Units#

Review & Summary#

Qubit#

A two-state quantum system; the quantum generalization of a classical bit.

Ket notation \(|\psi\rangle\)#

Quantum state vector in Hilbert space. In a chosen basis: \(|\psi\rangle = \alpha |0\rangle + \beta |1\rangle\) with \(|\alpha|^2 + |\beta|^2 = 1\).

Bloch sphere#

Geometric representation of qubit pure states on a unit sphere: \(|\psi\rangle = \cos(\theta/2)|0\rangle + e^{i\phi}\sin(\theta/2)|1\rangle\).

Pauli matrices#

\(\sigma^x = \begin{pmatrix} 0 & 1 \\ 1 & 0 \end{pmatrix}\), \(\sigma^y = \begin{pmatrix} 0 & -i \\ i & 0 \end{pmatrix}\), \(\sigma^z = \begin{pmatrix} 1 & 0 \\ 0 & -1 \end{pmatrix}\).

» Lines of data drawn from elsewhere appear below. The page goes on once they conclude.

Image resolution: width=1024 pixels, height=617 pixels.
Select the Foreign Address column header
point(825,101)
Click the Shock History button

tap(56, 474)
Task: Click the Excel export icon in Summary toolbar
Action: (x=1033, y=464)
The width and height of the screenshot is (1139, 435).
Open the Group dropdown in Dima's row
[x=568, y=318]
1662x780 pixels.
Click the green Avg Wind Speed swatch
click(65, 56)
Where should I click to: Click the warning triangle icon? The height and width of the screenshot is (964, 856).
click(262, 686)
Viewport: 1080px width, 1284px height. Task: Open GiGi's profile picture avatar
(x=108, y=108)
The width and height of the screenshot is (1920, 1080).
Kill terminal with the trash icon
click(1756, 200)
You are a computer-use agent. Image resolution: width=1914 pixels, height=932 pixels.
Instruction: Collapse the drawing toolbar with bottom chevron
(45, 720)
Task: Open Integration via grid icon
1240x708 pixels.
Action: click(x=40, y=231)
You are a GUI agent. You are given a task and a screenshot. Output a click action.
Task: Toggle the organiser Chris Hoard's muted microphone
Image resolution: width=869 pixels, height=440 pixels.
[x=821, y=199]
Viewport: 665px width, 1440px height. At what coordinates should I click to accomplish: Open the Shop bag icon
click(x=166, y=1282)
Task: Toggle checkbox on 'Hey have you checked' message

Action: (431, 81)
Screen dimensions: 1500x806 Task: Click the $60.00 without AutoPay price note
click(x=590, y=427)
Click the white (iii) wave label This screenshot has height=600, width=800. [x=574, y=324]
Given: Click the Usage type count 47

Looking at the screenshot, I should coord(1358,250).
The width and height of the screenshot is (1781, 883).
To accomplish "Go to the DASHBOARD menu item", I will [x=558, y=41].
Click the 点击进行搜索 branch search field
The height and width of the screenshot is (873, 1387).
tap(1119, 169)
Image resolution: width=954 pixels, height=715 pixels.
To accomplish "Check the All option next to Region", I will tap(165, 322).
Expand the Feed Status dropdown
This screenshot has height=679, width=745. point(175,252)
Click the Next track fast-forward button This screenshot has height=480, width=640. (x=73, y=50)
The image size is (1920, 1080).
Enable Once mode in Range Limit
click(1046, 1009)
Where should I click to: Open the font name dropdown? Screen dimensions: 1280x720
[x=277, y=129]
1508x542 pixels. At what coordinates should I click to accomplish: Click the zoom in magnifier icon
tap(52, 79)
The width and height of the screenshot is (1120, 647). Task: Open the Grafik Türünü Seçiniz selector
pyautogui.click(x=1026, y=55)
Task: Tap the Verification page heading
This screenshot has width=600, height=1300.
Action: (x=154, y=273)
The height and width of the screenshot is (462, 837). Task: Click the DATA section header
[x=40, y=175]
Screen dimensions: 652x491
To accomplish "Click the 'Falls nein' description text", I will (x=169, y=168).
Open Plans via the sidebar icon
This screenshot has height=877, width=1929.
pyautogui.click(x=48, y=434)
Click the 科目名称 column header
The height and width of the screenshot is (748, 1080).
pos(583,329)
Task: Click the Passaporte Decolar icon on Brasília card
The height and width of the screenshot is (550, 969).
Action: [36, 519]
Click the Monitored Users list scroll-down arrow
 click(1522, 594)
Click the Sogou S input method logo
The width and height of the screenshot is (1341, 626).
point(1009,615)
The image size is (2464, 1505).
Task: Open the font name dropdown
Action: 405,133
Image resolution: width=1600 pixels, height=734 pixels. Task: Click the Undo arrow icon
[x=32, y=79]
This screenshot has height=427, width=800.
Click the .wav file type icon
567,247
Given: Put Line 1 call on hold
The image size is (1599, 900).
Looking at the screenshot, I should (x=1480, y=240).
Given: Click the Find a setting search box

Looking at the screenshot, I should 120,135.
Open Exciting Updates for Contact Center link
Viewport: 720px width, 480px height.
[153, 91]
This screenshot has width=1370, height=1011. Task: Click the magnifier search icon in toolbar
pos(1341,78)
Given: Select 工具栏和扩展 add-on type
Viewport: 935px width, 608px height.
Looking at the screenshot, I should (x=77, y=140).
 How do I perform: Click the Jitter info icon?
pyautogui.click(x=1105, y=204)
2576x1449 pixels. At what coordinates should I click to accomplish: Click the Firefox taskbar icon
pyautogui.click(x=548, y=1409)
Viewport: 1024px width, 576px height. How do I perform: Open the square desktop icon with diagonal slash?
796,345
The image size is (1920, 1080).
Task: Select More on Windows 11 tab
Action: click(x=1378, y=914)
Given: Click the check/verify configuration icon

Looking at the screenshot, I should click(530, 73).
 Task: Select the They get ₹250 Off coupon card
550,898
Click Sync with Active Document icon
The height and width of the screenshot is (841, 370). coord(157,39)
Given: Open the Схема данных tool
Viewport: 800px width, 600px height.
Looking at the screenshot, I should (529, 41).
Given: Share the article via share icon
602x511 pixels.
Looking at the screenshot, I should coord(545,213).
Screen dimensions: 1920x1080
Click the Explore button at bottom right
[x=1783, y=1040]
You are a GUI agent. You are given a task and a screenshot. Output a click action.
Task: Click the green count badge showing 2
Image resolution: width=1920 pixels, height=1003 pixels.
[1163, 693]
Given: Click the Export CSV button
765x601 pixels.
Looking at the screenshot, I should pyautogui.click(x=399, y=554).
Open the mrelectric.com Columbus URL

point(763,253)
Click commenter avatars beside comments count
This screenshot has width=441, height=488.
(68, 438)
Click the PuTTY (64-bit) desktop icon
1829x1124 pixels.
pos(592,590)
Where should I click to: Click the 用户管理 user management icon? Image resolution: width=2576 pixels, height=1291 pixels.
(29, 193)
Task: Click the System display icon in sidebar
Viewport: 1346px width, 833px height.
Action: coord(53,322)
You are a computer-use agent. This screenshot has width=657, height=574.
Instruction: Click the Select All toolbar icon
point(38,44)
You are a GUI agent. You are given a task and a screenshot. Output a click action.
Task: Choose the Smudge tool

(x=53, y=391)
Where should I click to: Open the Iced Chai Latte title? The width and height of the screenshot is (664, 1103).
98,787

Eigenvalues \(\pm 1\).

Born rule#

Probability of outcome \(m\): \(p(m|O,\psi) = \langle\psi|P_{O=m}|\psi\rangle = |\langle m|\psi\rangle|^2\).

Uncertainty principle#

\(\sigma_A \sigma_B \geq \tfrac{1}{2}|\langle [A,B] \rangle|\).

Schrödinger equation#

\(i\hbar \partial_t |\psi\rangle = H|\psi\rangle\). Time evolution: \(U(t) = e^{-iHt/\hbar}\).